» WHAT TO WORK ON:
(A) Can you reproduce the passage on the Oklo uranium below word for word, from "The continent of" to "of the samples."?
(B) According to the passage on the Oklo uranium below, why did some samples look as though they had already been inside a reactor? Answer in one to three sentences.
(C) Write the next part of the passage on the Oklo uranium below, starting after its last sentence.

The Sun, of course, is actually a giant nuclear fusion reactor. It does the same thing any nuclear power reactor on Earth does, except it doesn’t split the atoms, it fuses two or more smaller atoms together by way of gravitational pressure (which is the difference between fission and fusion). But the Sun, and its many billions and billions of star cousins, aren’t the only places these reactions happen spontaneously.
They’ve happened here on Earth too, a very, very long time ago.
The continent of Africa still holds some secrets, and one of them resides at Oklo in the Central African state of Gabon. Oklo was at one time Europe’s richest source of energy grade uranium. France operated several mines in the region for decades, until eventually the supply was exhausted. The uranium mined at Oklo has been used in nearly every nuclear reactor in Europe, but in 1972 it was discovered that there was something odd about some of the samples.
French physicist Francis Perrin found that comparisons of uranium-235 from several sites brought up clear discrepancies. Uranium ore, like any ore, is found in different places all over the world, and the ore from each location has subtle differences that can be used to trace the origin of the enriched ore later in production. Normally, Oklo’s ore had a uranium-235 content of 0.7202%, but some samples were found to contain a concentration of only 0.600%, which is a considerable difference. It was almost as though the uranium had already been inside a reactor…it was depleted as though it was already used.

» RECORDS:

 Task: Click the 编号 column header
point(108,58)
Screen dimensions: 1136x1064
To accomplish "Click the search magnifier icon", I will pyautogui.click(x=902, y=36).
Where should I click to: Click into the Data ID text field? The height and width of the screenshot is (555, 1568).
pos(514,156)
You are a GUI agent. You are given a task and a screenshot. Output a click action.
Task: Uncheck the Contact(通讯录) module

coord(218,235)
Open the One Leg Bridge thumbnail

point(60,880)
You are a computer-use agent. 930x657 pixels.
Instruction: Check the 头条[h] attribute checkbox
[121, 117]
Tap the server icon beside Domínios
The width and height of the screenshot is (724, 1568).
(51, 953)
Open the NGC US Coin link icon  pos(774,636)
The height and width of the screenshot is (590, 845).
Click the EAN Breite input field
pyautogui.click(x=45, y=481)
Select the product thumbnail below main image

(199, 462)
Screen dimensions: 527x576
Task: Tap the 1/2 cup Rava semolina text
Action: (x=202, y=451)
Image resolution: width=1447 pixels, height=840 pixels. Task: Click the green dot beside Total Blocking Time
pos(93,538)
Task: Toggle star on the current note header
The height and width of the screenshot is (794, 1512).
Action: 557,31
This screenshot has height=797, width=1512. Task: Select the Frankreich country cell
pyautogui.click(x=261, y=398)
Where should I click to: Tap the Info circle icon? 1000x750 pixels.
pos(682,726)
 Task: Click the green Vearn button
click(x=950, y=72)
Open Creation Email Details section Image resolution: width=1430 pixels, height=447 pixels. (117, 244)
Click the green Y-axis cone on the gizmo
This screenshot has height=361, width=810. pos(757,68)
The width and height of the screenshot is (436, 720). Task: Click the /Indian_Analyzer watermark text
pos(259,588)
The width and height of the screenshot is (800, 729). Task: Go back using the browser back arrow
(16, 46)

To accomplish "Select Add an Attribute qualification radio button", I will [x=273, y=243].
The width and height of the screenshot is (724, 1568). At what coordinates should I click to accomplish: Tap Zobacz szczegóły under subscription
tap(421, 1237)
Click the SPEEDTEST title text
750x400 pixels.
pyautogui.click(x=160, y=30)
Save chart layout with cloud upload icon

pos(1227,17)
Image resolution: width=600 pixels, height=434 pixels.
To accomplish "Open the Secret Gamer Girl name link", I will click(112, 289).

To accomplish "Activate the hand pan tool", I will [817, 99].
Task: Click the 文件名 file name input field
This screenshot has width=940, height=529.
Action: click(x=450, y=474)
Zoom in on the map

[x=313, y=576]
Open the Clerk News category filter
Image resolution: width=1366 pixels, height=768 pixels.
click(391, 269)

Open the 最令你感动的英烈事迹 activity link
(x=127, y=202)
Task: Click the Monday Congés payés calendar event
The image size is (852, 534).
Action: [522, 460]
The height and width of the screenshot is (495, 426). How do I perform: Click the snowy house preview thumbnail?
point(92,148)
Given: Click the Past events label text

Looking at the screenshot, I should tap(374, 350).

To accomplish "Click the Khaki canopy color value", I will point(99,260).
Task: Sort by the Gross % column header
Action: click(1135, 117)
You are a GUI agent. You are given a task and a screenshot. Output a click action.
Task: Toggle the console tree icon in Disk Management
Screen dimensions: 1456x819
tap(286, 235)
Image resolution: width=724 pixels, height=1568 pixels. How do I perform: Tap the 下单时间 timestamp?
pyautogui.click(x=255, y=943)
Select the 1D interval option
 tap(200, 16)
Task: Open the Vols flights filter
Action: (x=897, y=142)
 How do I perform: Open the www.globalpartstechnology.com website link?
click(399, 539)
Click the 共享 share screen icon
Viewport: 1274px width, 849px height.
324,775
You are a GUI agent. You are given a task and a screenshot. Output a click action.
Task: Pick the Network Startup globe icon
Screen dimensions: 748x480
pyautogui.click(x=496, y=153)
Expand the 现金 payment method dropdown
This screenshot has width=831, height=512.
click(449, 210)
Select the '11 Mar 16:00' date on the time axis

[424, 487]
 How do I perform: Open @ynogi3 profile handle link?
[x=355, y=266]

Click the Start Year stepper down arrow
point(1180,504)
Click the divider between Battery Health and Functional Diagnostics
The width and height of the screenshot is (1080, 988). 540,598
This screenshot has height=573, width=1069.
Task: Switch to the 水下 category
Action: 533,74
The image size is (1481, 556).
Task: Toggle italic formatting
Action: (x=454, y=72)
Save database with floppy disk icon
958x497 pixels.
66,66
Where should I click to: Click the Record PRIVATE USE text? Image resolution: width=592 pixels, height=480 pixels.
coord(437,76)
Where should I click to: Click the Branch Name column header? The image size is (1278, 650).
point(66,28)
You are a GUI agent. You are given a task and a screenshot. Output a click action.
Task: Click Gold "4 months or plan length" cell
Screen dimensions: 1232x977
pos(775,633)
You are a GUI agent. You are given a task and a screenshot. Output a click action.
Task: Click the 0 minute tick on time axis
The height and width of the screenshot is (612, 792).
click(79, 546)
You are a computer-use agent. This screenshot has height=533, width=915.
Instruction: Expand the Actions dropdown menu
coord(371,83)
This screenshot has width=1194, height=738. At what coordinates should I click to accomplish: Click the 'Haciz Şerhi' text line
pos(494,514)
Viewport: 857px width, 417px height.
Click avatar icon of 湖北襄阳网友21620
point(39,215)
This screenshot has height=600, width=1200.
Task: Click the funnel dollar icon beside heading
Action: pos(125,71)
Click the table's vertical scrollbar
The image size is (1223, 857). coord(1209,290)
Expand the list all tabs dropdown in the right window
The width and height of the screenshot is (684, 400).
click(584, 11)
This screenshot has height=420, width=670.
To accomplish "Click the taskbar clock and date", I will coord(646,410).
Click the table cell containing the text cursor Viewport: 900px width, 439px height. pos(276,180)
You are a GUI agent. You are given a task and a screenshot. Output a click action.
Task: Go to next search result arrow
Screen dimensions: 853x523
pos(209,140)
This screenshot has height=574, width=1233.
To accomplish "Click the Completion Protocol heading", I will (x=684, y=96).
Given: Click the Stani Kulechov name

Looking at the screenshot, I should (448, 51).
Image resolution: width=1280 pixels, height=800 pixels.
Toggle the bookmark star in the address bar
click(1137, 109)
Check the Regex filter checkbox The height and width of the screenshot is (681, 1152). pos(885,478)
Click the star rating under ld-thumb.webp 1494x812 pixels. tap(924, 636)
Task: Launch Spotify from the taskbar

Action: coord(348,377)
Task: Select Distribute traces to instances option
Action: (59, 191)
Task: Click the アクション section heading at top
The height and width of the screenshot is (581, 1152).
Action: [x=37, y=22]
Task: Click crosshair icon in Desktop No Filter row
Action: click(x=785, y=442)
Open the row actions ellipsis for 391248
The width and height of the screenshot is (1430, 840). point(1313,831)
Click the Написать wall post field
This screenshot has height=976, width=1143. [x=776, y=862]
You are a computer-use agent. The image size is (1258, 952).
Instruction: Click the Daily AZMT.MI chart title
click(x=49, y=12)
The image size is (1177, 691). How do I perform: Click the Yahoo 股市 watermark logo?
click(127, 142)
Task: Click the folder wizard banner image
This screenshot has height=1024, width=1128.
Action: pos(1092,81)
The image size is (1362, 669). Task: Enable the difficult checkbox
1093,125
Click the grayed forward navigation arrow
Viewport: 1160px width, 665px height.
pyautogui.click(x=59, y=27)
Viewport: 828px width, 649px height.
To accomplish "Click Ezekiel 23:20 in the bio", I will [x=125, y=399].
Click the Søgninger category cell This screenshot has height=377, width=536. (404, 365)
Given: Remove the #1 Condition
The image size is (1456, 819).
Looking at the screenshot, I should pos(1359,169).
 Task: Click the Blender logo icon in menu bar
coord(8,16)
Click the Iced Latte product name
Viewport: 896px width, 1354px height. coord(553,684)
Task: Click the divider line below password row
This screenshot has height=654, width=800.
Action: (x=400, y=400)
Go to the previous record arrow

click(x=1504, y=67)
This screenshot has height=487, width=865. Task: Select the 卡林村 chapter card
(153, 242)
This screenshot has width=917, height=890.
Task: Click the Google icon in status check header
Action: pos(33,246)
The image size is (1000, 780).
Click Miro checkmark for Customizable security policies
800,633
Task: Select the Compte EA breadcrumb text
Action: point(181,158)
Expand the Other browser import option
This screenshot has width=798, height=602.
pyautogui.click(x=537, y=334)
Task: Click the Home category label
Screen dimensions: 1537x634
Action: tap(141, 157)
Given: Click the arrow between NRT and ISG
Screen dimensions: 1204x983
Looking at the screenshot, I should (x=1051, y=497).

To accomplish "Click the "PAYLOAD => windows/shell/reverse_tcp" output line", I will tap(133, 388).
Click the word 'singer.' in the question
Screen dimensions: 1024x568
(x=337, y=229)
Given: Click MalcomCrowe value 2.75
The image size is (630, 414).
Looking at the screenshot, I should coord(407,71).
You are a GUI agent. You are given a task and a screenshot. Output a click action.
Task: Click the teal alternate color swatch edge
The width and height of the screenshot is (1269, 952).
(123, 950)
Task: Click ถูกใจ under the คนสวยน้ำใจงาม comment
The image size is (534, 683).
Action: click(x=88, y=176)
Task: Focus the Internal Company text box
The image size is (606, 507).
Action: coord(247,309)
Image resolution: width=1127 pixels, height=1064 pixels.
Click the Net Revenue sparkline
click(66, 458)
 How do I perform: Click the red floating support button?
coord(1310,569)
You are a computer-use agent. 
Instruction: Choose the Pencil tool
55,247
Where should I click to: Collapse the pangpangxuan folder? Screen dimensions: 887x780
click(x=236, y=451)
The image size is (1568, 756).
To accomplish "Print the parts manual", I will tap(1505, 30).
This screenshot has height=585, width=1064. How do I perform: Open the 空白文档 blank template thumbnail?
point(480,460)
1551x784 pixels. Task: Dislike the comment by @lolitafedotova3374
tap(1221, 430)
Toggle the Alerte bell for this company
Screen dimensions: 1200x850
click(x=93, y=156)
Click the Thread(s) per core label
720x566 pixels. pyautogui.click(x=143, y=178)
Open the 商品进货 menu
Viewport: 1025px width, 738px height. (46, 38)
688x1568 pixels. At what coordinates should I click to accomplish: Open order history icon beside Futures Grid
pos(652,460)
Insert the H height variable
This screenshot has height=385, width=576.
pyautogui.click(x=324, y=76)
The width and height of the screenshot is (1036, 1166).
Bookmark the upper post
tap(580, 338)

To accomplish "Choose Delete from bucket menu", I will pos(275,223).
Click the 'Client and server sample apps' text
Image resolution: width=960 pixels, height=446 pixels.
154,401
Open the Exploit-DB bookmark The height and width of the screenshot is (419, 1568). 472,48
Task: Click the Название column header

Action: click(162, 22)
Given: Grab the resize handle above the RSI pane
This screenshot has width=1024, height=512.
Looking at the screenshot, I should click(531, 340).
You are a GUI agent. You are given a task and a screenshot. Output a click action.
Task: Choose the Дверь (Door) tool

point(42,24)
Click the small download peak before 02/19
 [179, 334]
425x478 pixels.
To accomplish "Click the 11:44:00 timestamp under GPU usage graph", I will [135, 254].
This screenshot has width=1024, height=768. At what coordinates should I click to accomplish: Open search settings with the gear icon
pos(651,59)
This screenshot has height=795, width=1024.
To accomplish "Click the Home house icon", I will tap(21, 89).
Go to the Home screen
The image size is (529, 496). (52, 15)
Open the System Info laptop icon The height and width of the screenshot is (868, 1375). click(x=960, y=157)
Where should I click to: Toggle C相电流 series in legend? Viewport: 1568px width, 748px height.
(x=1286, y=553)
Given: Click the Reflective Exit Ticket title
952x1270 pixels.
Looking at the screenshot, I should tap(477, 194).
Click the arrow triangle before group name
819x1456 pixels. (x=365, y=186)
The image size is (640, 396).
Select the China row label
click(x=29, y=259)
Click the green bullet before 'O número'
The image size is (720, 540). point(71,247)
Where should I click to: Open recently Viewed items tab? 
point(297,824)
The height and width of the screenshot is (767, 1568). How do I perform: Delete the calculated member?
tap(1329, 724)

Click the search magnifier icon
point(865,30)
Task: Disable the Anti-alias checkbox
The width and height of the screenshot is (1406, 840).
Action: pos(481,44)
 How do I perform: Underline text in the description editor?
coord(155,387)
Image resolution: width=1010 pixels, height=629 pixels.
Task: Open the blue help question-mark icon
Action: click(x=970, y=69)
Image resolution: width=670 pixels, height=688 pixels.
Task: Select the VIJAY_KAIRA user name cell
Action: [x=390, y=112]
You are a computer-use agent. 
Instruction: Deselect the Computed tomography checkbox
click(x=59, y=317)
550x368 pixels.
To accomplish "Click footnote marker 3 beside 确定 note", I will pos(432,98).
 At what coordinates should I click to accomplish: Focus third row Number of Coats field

» ANSWERS PER TASK:
(A)
The continent of Africa still holds some secrets, and one of them resides at Oklo in the Central African state of Gabon. Oklo was at one time Europe’s richest source of energy grade uranium. France operated several mines in the region for decades, until eventually the supply was exhausted. The uranium mined at Oklo has been used in nearly every nuclear reactor in Europe, but in 1972 it was discovered that there was something odd about some of the samples.

(B) Oklo's ore normally had a uranium-235 content of 0.7202%, but some samples held only 0.600%, which is a considerable difference. That lower concentration made the uranium look depleted, as if it had already been used.

(C)
Upon further study it was found, quite remarkably, that the uranium deposits at Oklo, in some sixteen different locations, had undergone spontaneous fission inside a naturally occurring reactor approximately 1.7 billion years ago. Special conditions were indeed needed for this to occur. It turns out that the ratio of 235U to 238U just happened to be nearly the same as is used in today’s nuclear power reactors, and all that was needed was for the introduction of ground water to act as a neutron moderator and voila! You’ve got yourself a spontaneous fission reactor.
Despite the fact that the Oklo reactors are the only ones that have ever existed on Earth, we actually know a great deal about when it occurred and for how long. It’s been determined, by studying the decay products of the reaction – such as the amount of xenon in the surrounding material – that each reactor was active on a continuous cycle of thirty minutes of criticality followed by two hours and thirty minutes of cool down. And this went on for several hundred thousand years.
Interestingly, some believe that a spontaneous fission reaction such as those at Oklo, which may have taken the form of a detonation rather than a reactor, may have been the explosion event that created Earth’s moon. While not a widely accepted hypothesis, the idea does have some evidentiary support, though so does its competition, the giant impact hypothesis.
It’s also thought that Mars, which is thought to have an abundance of radioactive uranium, thorium, and potassium, might have experienced these types of localised spontaneous fission reactors as well, in the very distant past. Which may offer future Mars explorers a source of energy on the red planet, if we ever do get there.
So now you know how a nuclear bomb works, and how nuclear physics, with is complicated math and confusing terminology is actually fairly simple, when you get right down to it. It’s so simple, in fact, that Mother Nature can do it all on her own.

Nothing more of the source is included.